======== Text passage ========
Anonymous Monk has asked for the wisdom of the Perl Monks concerning the following question:

I have a tough one here that is not working. I need to get the date and time of a web page update. Here is how it looks on the web page(Date and time changes everyday)

Page last updated:
Wednesday, May 08, 2002 14:53:02

Here is how it looks in my browser View/page source:
<SCRIPT LANGUAGE="JavaScript"> document.write("<font face=arial size=1>Page last updated: " + "<br>" + document.lastMod<FONT face=arial size=1> Page last updated: <BR>Wednesday, May 08, 2002 14:53:02
Now I have tried every reg expression combination:
(/Page last updated: \<BR\>(.*)$/) (/Page last updated: \<BR\>(.*)$/) (/Page last updated: <BR>(.*)$/)


As an example:
$content = get($url); print $content; my ($dat) = $content =~ (/Page last updated: <BR>(.*$)/i); print "$1\n"; print $dat;


Nothing prints. I can not fetch the date and time. If I print out the $content = get($url variable and get the whole web page HTML code the date and time DO NOT show up. Please advise if this date and time part are in a javascript then it is not accessible??

Replies are listed 'Best First'.
Re: Reg Expression on Javascript?
by cLive ;-) (Prior) on May 09, 2002 at 12:19 UTC
    Think about it!!! How does JavaScript work?
    • browser requests HTML
    • HTML is parsed by browder
    • browser executes javascript
    And what is LWP doing?
    • LWP requests HTML

    *sigh*

    cLive ;-)

    ps - but in answer to your question, perhaps reading the LWP::Simple docs might help (hint - look at the head() function)
======== Data shown ========
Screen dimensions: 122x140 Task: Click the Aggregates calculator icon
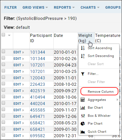point(83,100)
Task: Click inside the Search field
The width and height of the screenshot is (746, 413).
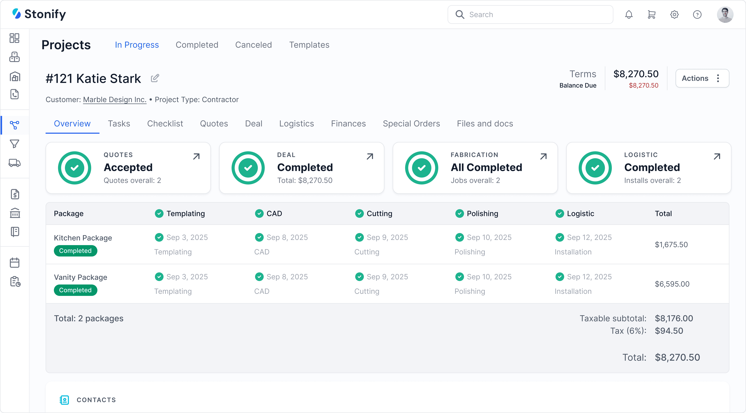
========
*To be done*
A. Decide whether each statement agrees with the Perl Monks thread, answering yes or no and quoting the deciding words of the thread: (i) The date and time shown on the page change every day. (ii) Printing the fetched page content reveals the date and time. (iii) The reply points to the head() function in the LWP::Simple docs.
B. Output everything in the Perl Monks thread from "Nothing prints. I" down to "is LWP doing?", word for word.

*Solutions per task*
A.
(i) Yes: "Date and time changes everyday"
(ii) No: "the date and time DO NOT show up"
(iii) Yes: "look at the head() function"

B.
Nothing prints. I can not fetch the date and time. If I print out the $content = get($url variable and get the whole web page HTML code the date and time DO NOT show up. Please advise if this date and time part are in a javascript then it is not accessible??

Replies are listed 'Best First'.
Re: Reg Expression on Javascript?
by cLive ;-) (Prior) on May 09, 2002 at 12:19 UTC
    Think about it!!! How does JavaScript work?
    • browser requests HTML
    • HTML is parsed by browder
    • browser executes javascript
    And what is LWP doing?